1666 Sir Isaac Newton uses the term spectrum to describe the phenomenon of light dispersion.
1800 John Herschel discovers infra-red radiation.
1801 Ritter discovers ultra-violet radiation.
1802 William Hyde Wollaston uses the first spectrometer.
1807 Thomas Young demonstrates the wave theory of light using the double-slit experiment.
1808 Étienne-Louis Malus discovers the polarization of light by reflection.
1814 Joseph von Fraunhofer is the first person to study solar spectrum lines, and embark on the systematic study and measurement of their wavelength.
1817 Young solves the problem of "polarization by reflection".
1820 The astronomers John Herschel and William Fox Talbot analyze the color of the flames emitted by various chemical salts, giving birth to the discipline of flame spectroscopy.
1834 William Fox Talbot distinguishes "strontium red" and "lithium red", the first application of analytical optical spectroscopy.
1859 Gustav Kirchhoff and Robert Bunsen develop a rigorous experimental protocol for the detailed study of the spectra of chemical compounds, establishing that atomic spectra can be used to identify individual elements, and laying the foundations of analytical spectroscopy.

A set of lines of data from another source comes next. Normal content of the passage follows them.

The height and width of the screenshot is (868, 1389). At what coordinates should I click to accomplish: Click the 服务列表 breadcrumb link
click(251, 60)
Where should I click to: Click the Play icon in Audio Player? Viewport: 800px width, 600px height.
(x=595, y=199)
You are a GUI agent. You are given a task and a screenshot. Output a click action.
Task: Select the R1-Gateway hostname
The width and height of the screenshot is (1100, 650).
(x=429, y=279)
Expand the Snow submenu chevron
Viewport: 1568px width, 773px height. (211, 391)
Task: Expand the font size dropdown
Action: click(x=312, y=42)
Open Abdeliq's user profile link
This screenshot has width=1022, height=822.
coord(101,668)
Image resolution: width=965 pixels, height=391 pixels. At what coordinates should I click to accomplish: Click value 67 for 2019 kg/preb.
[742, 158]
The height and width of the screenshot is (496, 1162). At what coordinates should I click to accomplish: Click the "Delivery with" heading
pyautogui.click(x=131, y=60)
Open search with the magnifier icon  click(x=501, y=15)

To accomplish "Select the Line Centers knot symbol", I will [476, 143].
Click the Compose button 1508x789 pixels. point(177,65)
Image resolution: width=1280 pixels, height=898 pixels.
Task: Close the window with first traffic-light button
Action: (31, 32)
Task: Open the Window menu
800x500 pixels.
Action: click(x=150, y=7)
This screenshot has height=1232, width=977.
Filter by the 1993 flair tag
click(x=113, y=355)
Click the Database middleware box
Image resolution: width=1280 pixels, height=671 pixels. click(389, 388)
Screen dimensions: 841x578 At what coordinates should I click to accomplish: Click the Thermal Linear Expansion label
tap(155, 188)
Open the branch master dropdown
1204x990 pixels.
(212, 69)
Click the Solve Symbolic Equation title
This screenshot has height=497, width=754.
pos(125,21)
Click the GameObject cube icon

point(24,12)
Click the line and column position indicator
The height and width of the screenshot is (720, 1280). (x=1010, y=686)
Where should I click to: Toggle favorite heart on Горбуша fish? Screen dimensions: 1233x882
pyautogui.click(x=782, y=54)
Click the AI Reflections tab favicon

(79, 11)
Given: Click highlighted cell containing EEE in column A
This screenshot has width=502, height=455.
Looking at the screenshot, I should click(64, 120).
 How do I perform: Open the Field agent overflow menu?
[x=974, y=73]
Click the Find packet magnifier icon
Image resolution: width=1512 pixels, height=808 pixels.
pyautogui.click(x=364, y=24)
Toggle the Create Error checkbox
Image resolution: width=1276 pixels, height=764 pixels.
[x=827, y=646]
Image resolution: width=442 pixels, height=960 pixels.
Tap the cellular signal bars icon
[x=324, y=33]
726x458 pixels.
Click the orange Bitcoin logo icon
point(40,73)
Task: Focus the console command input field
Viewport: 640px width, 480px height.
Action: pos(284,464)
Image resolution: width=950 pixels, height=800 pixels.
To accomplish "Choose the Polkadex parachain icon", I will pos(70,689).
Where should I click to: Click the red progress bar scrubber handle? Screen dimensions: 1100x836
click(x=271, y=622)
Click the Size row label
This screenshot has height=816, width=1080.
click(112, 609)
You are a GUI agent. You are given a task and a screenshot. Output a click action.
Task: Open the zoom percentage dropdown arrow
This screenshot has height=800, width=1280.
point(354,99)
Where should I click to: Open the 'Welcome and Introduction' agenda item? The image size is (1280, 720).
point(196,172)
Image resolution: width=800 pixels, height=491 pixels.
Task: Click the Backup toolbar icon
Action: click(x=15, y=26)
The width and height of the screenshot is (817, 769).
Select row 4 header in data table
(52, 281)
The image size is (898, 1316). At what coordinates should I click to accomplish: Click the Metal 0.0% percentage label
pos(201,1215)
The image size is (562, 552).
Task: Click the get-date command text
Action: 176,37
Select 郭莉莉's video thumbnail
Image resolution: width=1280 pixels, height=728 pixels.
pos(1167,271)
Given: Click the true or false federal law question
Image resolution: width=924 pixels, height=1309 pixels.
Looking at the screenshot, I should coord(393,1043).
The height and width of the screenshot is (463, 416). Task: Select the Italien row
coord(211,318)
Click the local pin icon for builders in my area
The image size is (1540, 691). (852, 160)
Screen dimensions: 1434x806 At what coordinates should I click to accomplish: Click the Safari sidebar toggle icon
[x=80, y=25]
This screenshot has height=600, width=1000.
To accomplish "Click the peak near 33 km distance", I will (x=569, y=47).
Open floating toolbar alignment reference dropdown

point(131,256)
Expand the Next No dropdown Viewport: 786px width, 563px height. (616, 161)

1887 Henry A. Rowland revolutionizes experimental spectroscopy with his concave grating.
1925 G. Scheibe, W. Gerlach and E. Schweitzer perform first quantitative spectral analysis.
1926 G. Hansen constructs the first double-beam recording spectrophotometer.
1941 Under the direction of American chemist and inventor, Arnold Orville Beckman, National Technical Laboratories develop and markets the DU spectrophotometer. Key to its commercial success are its ease of use, accuracy, and speed.
1947 Beckman's team goes on to develop other models and a range of accessories that can be used to modify the DU to perform other tasks. One of the first of these accessories is a flame combined with a photomultiplier, enabling the user to examine the flame of elements such as potassium, sodium and cesium.
1950 Beckman Industries develops the DR and DK spectrophotometers, double-beam ultraviolet spectrometers with automated recording of results.
1972 Warren Lee Butler uses a Cary 14 monochromator linked to a microcomputer, thus pioneering optical spectroscopy in biological research.